Философия, считал К. Ясперс, не должна принимать догматическую (закрепленную авторитетом общественных институтов и традициями научного сообщества) форму «поучительного» знания; первоисточником всякого философствования становится «радикальное сомнение», поиск истины (как «первоосновы всего сущего») - не столько сообща, сколько в одиночку («в своей единичности») -есть вернейший способ выявления «подлинной экзистенции» человека, весьма субъективно отображающей реальную действительность; мнимая свобода человека при этом оказывается двусмысленной «нераспознанной зависимостью» [15, с. 113-115]. Но бытие не открывается «пустому самозабвенному созерцанию», требуется активное освоение мира вещей.

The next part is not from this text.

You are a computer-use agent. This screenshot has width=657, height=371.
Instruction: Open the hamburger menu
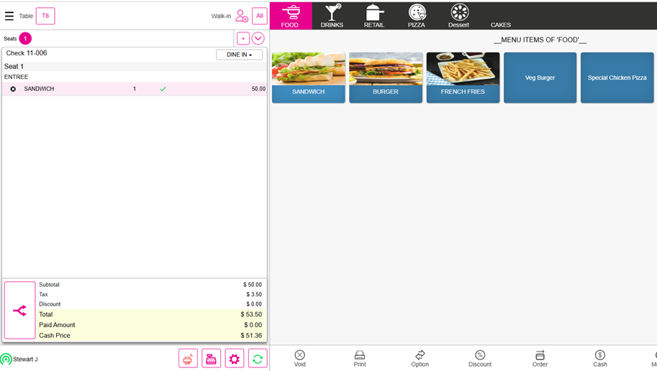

Отправная точка данного исследования - дилемма, сформированная конфликтом двух философских парадигм: современной философией «экзистенциальная коммуникация» интерпретируется как выход из трагической ситуации «неизбежного» одиночества человека, рациональное знание объявляется беспомощным перед иррациональной «целостностью жизни»; в античной философии человек, как обладающее телом и душой природное существо, включенное во всеобщую взаимосвязь объективных общезначимых «сущностей», от рождения является частью социальной общности (семьи, рода, государства); его «действительные» устремления и желания подчинены объективному высшему порядку метафизического «всеобщего», в котором совмещаются принципы и ценности различных «сфер» жизни (вера в богов, абстрагированное благо, философский рационализм, абсолютизированные законы полиса, нормы полисной этики, эстетика катарсиса). На самом деле эти противоречия кажущиеся, в нашем долгом эволюционном развитии от прошлого к настоящему природа человека осталась неизменной, неизменной осталась цель человеческой «конститутивной» активности: вовне -полное растворение субъекта в потоке жизни (подчинение «тотальной реальности» бытия), одновременно, изнутри - подлинный синтез самобытных «частичных структур» каждой неповторимой и уникальной личности, открывающейся навстречу другой такой же, себе подобной.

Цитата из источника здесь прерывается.